[
https://issues.apache.org/jira/browse/YARN-291?page=com.atlassian.jira.plugin.system.issuetabpanels:comment-tabpanel&focusedCommentId=13542825#comment-13542825
]
Luke Lu commented on YARN-291:
------------------------------
Regarding the race condition, I meant that you could change the resource on NM
in the middle of a heartbeat, where RM already assigned some containers to NM
from the last heartbeat but you don't actually have the resource to launch
these containers. It's relatively harmless now as NM is not enforcing its
resource limit when launching containers, but the race condition can rear its
ugly head if someone later decides to add code to enforce the limit when adding
more resource features for things like GPU etc.

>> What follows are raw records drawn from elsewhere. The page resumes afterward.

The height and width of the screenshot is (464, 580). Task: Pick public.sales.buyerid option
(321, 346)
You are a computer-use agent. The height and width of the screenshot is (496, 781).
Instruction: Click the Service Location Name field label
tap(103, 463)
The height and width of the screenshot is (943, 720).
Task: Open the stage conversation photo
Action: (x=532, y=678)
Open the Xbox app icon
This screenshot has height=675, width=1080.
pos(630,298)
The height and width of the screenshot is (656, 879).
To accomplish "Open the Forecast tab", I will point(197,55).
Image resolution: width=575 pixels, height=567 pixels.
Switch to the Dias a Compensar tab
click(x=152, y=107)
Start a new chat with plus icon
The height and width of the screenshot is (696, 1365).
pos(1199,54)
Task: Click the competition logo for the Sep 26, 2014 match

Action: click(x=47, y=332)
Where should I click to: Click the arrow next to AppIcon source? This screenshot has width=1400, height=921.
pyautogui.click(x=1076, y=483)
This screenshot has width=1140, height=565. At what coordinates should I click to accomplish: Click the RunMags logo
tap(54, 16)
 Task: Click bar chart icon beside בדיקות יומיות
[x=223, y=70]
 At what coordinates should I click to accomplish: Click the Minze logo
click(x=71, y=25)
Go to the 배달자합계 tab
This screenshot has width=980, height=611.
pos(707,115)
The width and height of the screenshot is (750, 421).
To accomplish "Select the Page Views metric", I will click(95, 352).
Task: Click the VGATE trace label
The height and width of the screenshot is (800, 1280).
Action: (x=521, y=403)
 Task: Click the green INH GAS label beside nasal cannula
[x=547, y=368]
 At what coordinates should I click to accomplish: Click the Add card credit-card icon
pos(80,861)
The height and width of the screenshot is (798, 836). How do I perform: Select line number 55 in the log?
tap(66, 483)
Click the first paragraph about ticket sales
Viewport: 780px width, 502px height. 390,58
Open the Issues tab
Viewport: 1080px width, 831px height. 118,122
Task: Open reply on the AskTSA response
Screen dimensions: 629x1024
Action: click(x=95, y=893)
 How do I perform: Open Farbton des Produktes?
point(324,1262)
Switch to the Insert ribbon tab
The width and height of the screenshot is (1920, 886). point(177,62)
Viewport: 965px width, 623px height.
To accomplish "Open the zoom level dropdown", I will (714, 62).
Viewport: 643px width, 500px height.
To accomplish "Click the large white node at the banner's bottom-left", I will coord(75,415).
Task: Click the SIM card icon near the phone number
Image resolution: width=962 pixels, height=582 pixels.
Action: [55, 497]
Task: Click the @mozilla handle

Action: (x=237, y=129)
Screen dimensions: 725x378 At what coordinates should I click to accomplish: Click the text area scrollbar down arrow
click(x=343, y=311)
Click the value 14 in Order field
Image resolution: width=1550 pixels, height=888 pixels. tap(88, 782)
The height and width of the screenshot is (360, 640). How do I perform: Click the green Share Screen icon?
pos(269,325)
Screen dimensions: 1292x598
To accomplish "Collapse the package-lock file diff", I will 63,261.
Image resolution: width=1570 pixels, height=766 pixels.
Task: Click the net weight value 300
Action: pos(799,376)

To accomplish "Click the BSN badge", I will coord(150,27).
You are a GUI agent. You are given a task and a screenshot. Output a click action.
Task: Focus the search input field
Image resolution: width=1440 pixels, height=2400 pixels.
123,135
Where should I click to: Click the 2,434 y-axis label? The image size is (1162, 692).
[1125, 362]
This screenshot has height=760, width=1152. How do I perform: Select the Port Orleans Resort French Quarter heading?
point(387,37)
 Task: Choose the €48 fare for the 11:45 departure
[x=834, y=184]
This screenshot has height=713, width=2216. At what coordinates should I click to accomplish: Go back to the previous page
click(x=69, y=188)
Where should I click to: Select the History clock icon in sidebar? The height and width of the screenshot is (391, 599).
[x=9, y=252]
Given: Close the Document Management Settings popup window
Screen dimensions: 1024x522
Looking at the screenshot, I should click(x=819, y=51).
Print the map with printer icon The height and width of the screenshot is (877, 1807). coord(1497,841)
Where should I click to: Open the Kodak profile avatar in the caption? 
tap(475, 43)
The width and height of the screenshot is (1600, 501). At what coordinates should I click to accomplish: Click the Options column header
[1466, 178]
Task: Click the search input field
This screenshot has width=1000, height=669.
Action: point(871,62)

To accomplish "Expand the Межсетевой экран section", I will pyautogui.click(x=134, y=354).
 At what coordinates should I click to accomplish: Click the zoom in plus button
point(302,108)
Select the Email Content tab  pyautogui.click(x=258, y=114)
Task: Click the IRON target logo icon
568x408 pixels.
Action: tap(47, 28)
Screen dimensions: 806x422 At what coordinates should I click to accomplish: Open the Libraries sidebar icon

The race condition would not be
obvious to later maintainers.
With the RM only approach, I think that it's OK/harmless not to change
totalResource at all at NM side and leave it as the original resource limit, as
long as we set the resource limit <= the original limit, even if limit
enforcement is added later. This makes the change an order of magnitude smaller
and less invasive, as it doesn't have to change the node update code paths. It
would also be wasteful to heartbeat the node resource (especially when later
enhanced to including features besides memory) that doesn't change most of the
time.
> Dynamic resource configuration on NM
> ------------------------------------
>
> Key: YARN-291
> URL: https://issues.apache.org/jira/browse/YARN-291
> Project: Hadoop YARN
> Issue Type: New Feature
> Components: nodemanager, scheduler
> Reporter: Junping Du
> Assignee: Junping Du
> Labels: features
> Attachments: Elastic Resources for YARN-v0.2.pdf,
> YARN-291-AddClientRMProtocolToSetNodeResource-03.patch,
> YARN-291-all-v1.patch, YARN-291-core-HeartBeatAndScheduler-01.patch,
> YARN-291-JMXInterfaceOnNM-02.patch,
> YARN-291-OnlyUpdateWhenResourceChange-01-fix.patch,
> YARN-291-YARNClientCommandline-04.patch
>
>
> The current Hadoop YARN resource management logic assumes per node resource
> is static during the lifetime of the NM process. Allowing run-time
> configuration on per node resource will give us finer granularity of resource
> elasticity. This allows Hadoop workloads to coexist with other workloads on
> the same hardware efficiently, whether or not the environment is virtualized.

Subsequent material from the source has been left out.